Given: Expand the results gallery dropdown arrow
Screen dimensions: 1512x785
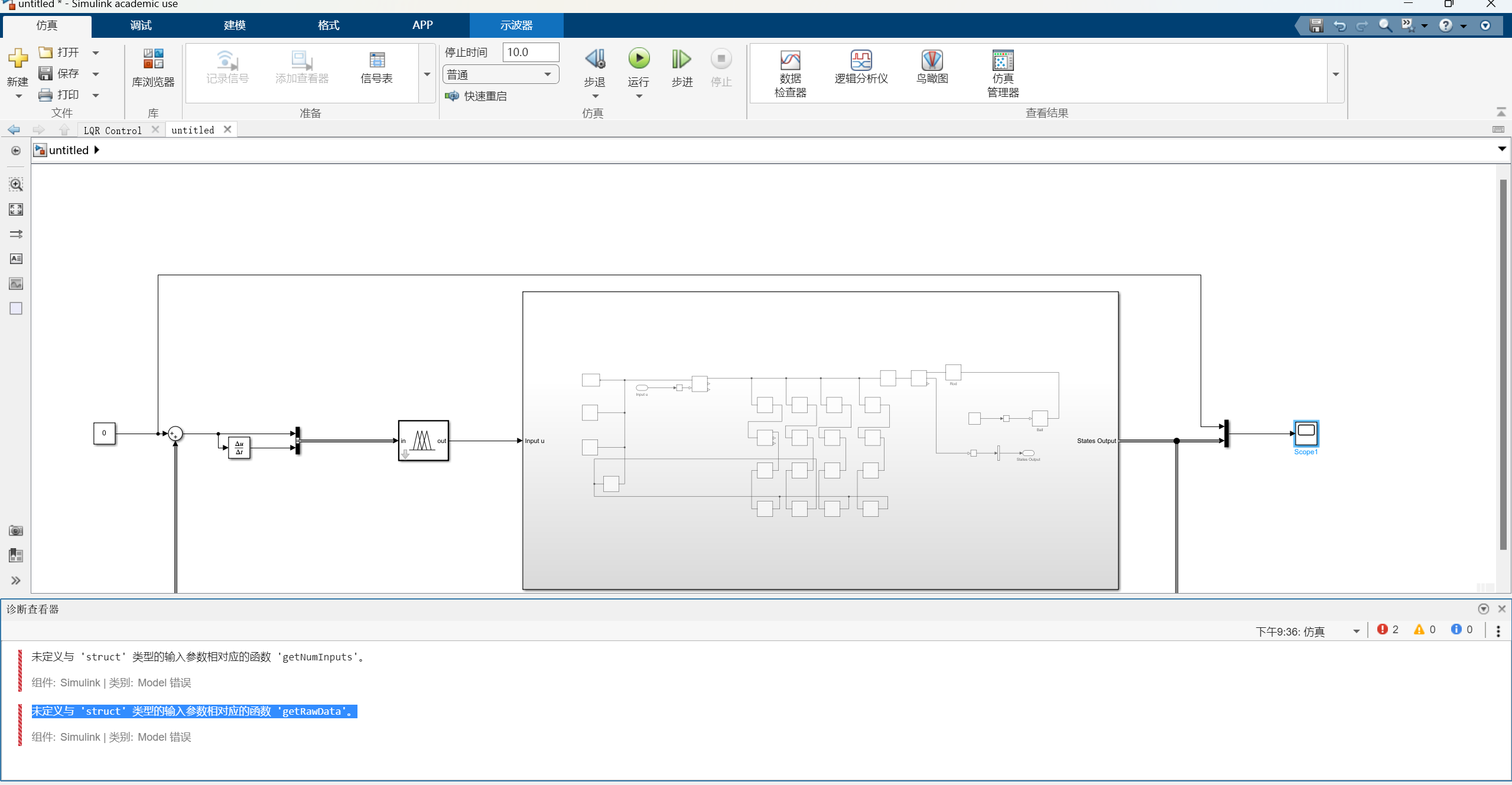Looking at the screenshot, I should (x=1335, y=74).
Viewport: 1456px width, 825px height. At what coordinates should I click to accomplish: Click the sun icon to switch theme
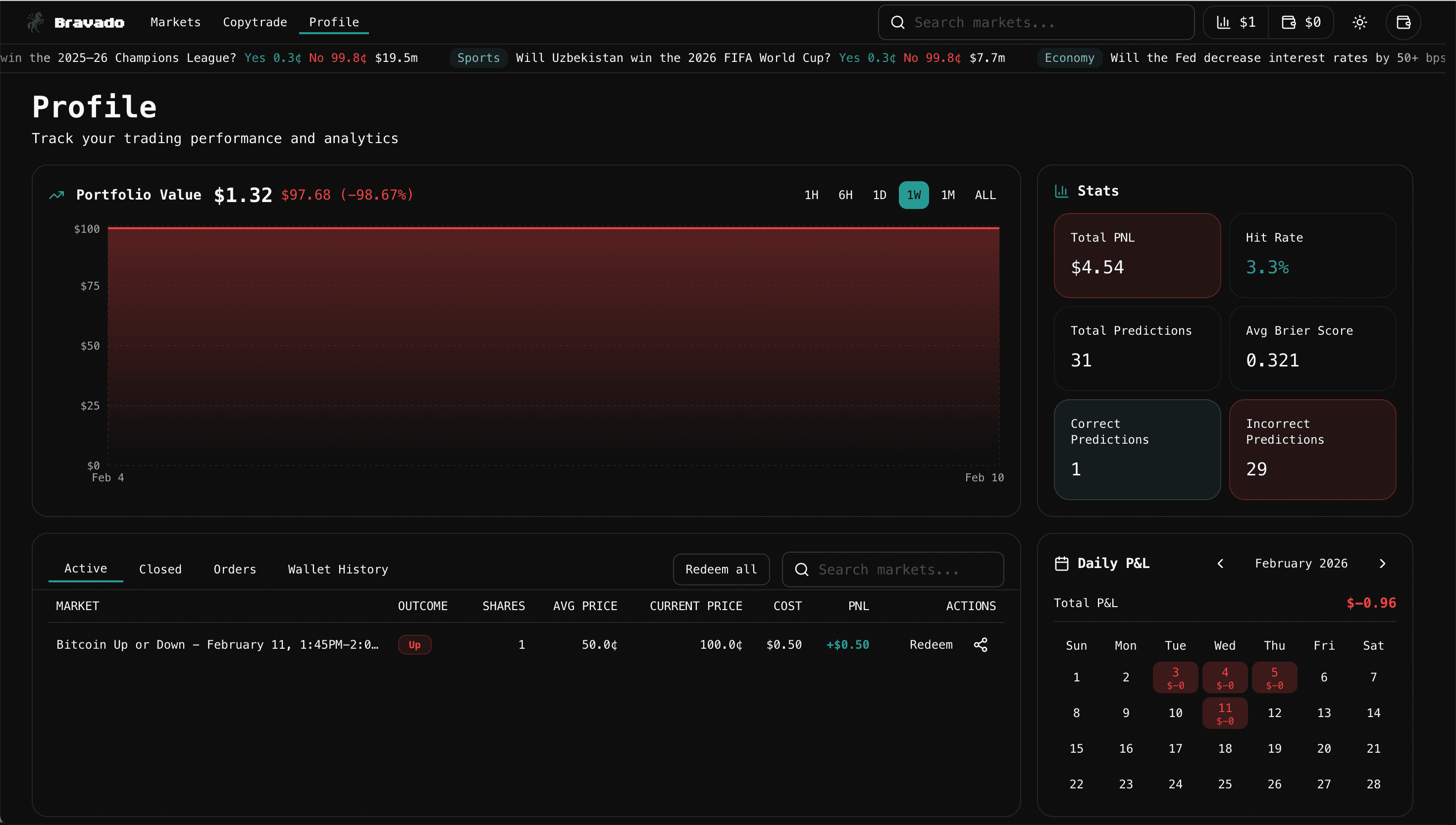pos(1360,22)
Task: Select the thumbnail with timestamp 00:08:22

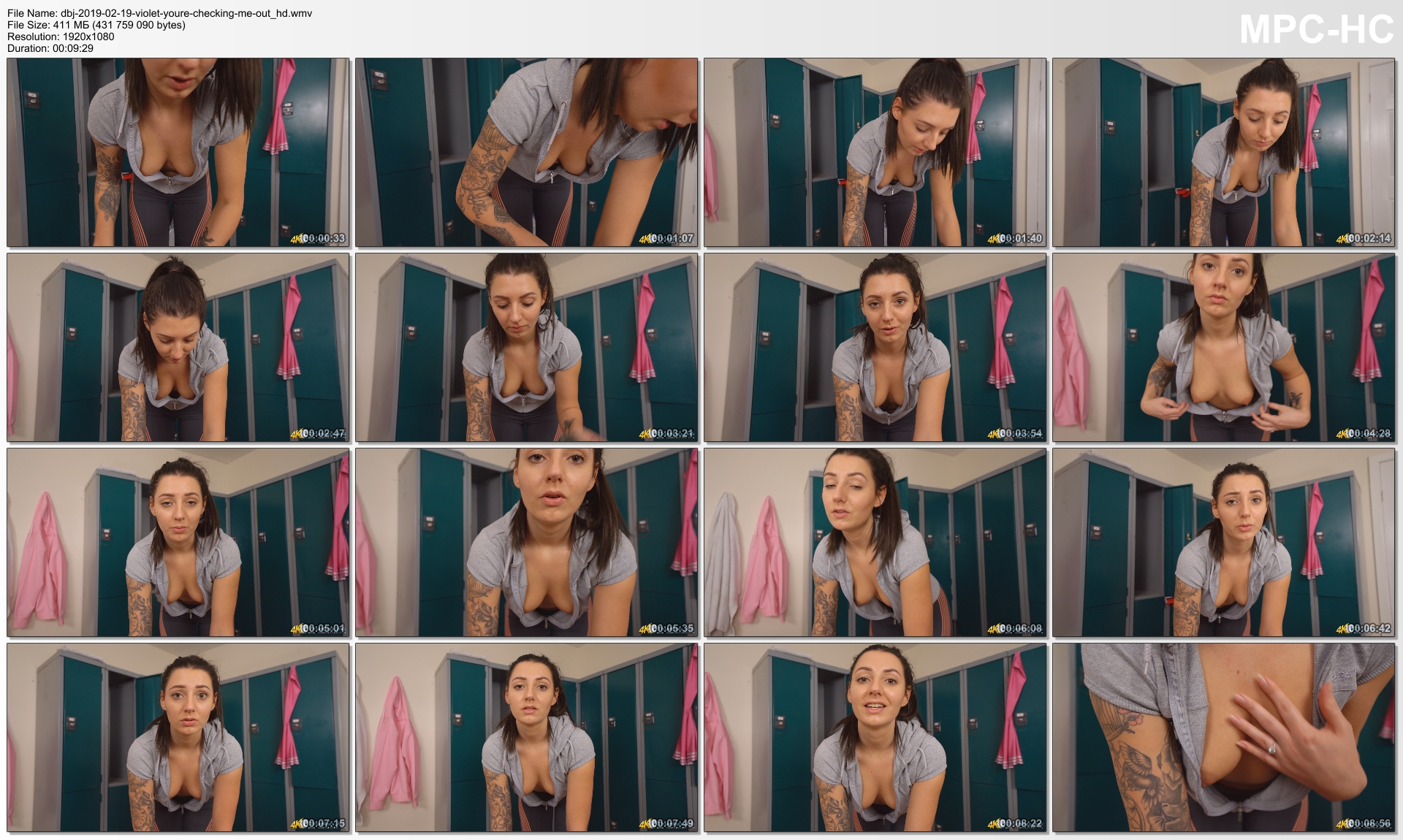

§ **Directions for this task**
Write out the records above exactly as they stand, leaving out every picture.

§ **Written reply**
Given: Expand the results gallery dropdown arrow
Screen dimensions: 1512x785
Looking at the screenshot, I should (x=1335, y=74).
Viewport: 1456px width, 825px height. At what coordinates should I click to accomplish: Click the sun icon to switch theme
pos(1360,22)
Task: Select the thumbnail with timestamp 00:08:22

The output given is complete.